IMO if you have to tweak it, set a reasonable minimum size. It will stop it from being resized most of the time which should be noticeable.

Anything beyond that is most likely a waste of time.

agent
10-08-2003, 11:28 AM
If Windows were to skip around the filesystem, that would imply it knows (and places) the swapfile in a set location, and it never gets moved from there (or else Windows wouldn't know where it was) - highly unlikely, if you ask me.

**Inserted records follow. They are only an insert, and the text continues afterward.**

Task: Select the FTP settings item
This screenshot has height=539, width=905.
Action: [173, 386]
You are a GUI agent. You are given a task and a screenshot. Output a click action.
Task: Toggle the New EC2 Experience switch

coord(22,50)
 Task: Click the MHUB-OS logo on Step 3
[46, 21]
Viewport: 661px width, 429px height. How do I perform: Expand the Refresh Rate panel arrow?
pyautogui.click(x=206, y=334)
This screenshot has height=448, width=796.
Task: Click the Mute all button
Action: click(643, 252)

The swapfile can get fragmented because it is not in one set physical location on the HDD - and while placing it in a partition of its own reduces this, it also reduces access time to the swapfile, and a hard drive is substantially slower than memory - you'd be slowing down your entire system.

agent
10-08-2003, 11:29 AM
Sorry, I meant to say "it also increases access time to the swapfile".

tweak\'e
10-08-2003, 11:42 AM
i'm not to sure that having the swap file on a seperate partition would increase the access time. the whole point of having a swapfile partition is (just like linux) keeps the swapfile from fragmenting and has it on the fastest part of the disk. i've seen a few pc's that after a defrag (exspecially when the swapfile was deleted and then remade) the pc is slower. this is simply due to the swapfile being at the slow end of the disk (and the lack of ram ;-) ).

bmason
10-08-2003, 06:16 PM
> If Windows were to skip around the filesystem, that
> would imply it knows (and places) the swapfile in a
> set location, and it never gets moved from there (or
> else Windows wouldn't know where it was) - highly
> unlikely, if you ask me.

I can't think of any reason why it couldn't map out what parts of the disk the swapfile covers. It should be as simple as looking in the FAT.

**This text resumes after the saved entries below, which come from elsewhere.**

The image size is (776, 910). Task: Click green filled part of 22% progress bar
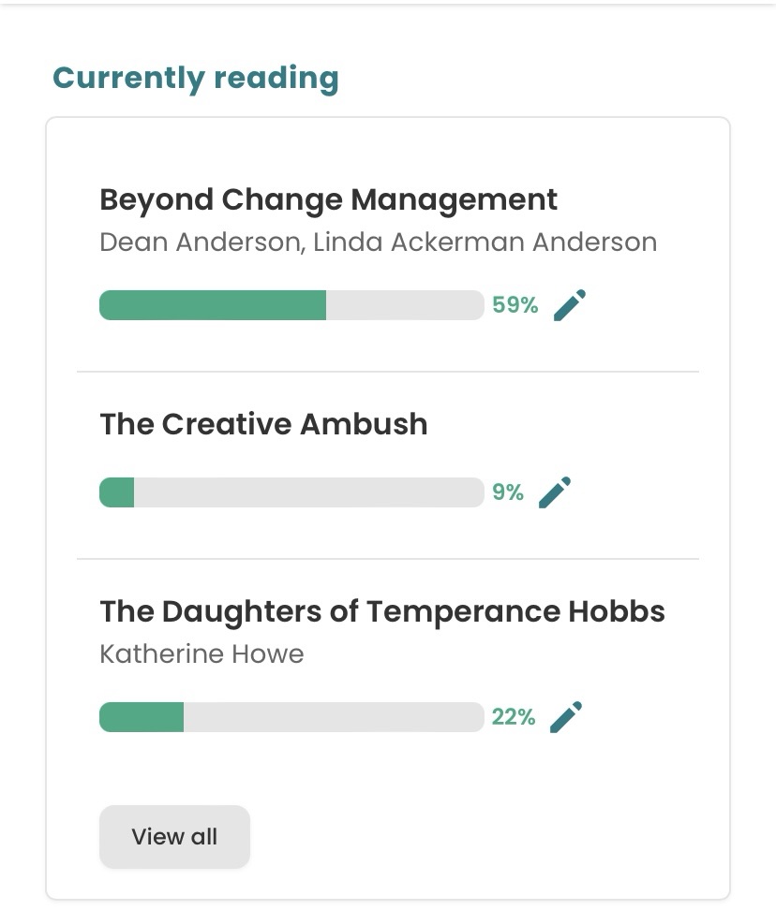142,717
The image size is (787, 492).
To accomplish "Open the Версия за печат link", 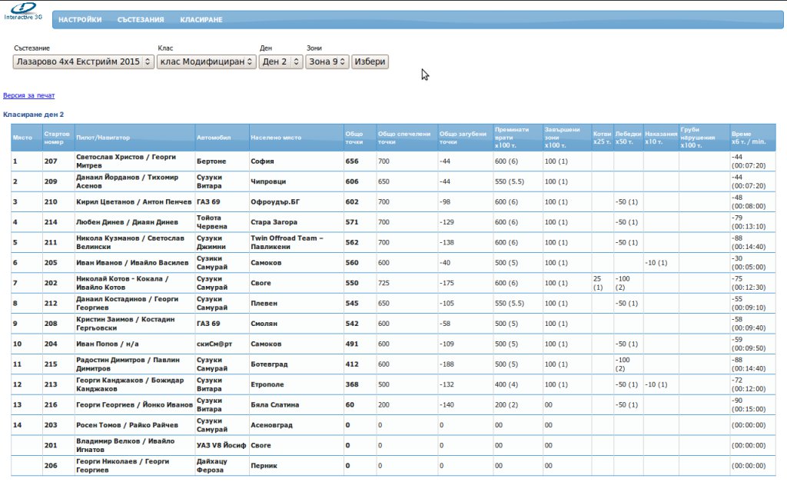I will 28,96.
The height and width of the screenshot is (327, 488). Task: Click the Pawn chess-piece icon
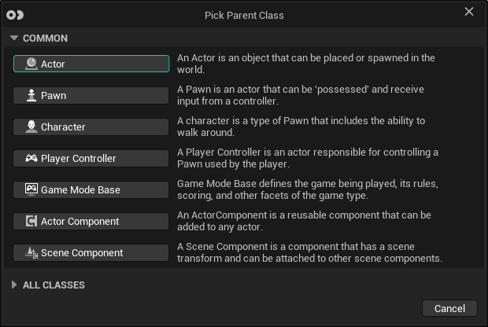tap(31, 95)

Anyway, my point was we don't know how it works and what tricks windows uses. All these ideas for performance improvements really need to be benchmarked. Currently they are just theories. If anyone can find some I would be interested.

> The swapfile can get fragmented because it is not in
> one set physical location on the HDD - and while
> placing it in a partition of its own reduces this, it
> also reduces access time to the swapfile, and a hard
> drive is substantially slower than memory - you'd be
> slowing down your entire system.

But it generally doesn't move most of it. Windows 95 was quite bad at fragmenting the end of it because the size of the file was kept close to the in-use size. Win98 and later don't resize it anywhere as much.

As for its location on the disk, it is slower but not hugely. I think its more in sequential throughput rather than seek times. Again, I would really like to see a benchmark on how much affect this actually has.